В дом вошел один Карим. На гвоздях висели женские платья, тюбетейка, головная повязка. Карим подошел, потрогал. От них исходил тонкий аромат. Вещи Ойши… У Карима закружилась голова и больно сжалось сердце. Глаза застлали слезы. Он прошелся по комнате, там царил беспорядок, всюду разбросаны женское белье, платья, платки. Кровать не прибрана, бросились в глаза алые пятна крови на белой подушке… У кровати валялась плеть с рукояткой из черного дерева.
Страшная картина возникла в воображении Карима: мучитель хлещет этой плетью Ойшу и ее мать, потом, связав по рукам и ногам, тащит и увозит. О горе, горе!..

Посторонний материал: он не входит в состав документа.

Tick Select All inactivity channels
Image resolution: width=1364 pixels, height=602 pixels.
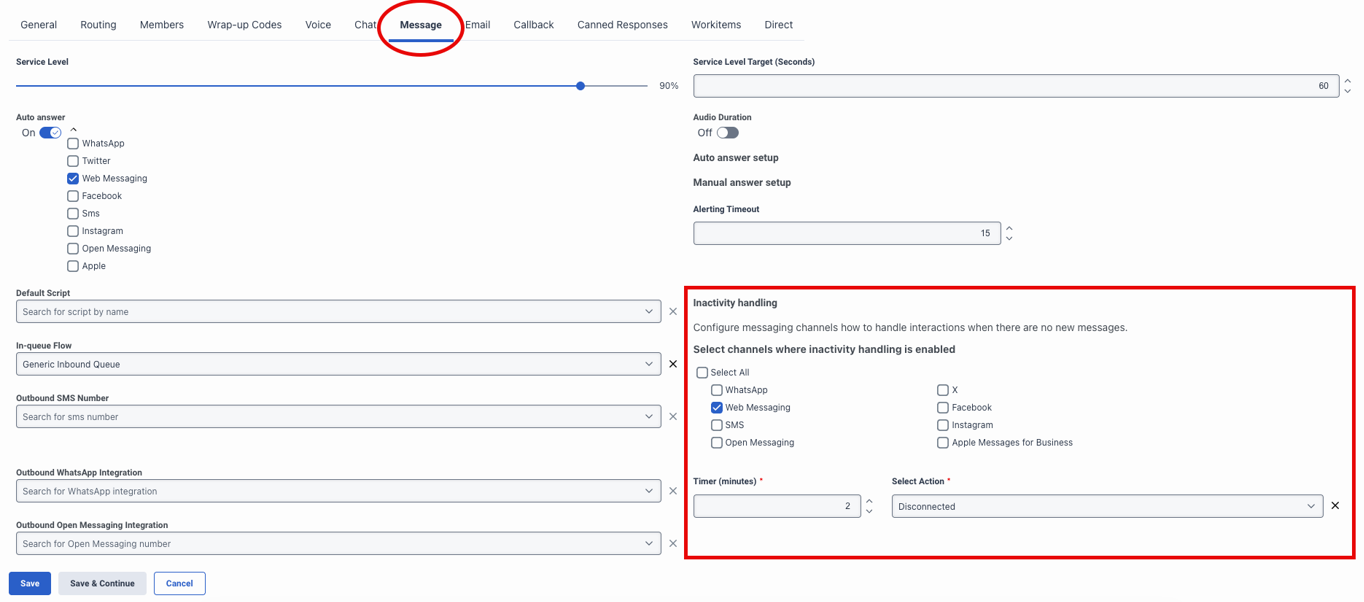pyautogui.click(x=702, y=373)
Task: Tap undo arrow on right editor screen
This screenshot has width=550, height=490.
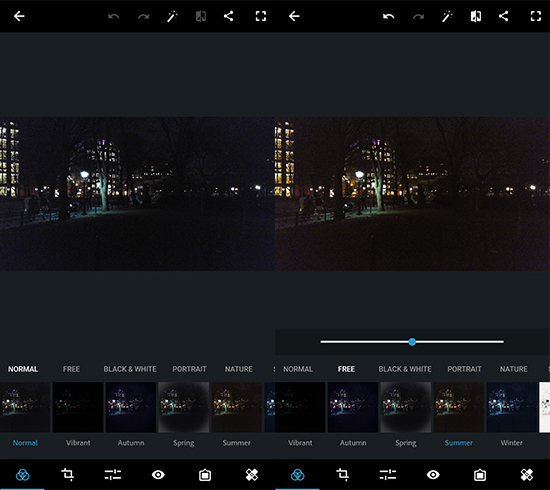Action: (388, 16)
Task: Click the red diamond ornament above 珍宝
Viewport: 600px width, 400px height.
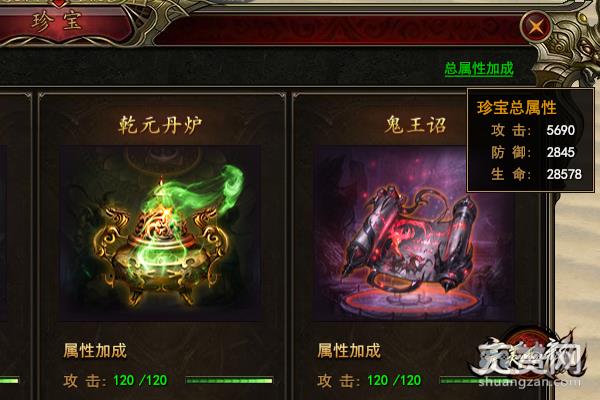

Дрожа от ужаса и негодования, Карим вышел в сад. Там праздновала свой приход весна. Только что взошло солнце и позолотило все вокруг. На листве и на лепестках роз, как алмазы, сверкали капельки ночной росы. Трепетали на яблонях и абрикосовых деревьях нежные бело-розовые, еще не сброшенные цветы… Воздух был напоен их ароматом, запахами земли, травы… Прекрасен был сад в этот ранний утренний час. Но Карим ничего не видел, не чувствовал. Он был поглощен мыслями о несчастной Ойше, беззащитной Ойше…
В саду появился Хайдаркул.
— Весна в расцвете, — сказал он, подходя к Кариму, — а мы и не заметили, когда она пришла. Как красиво!
— Очень красиво, — грустно сказал Карим, стирая со щеки набежавшую слезу.
— Не горюй, сынок, ты отвоюешь свое счастье, свою любовь… Пришла пора!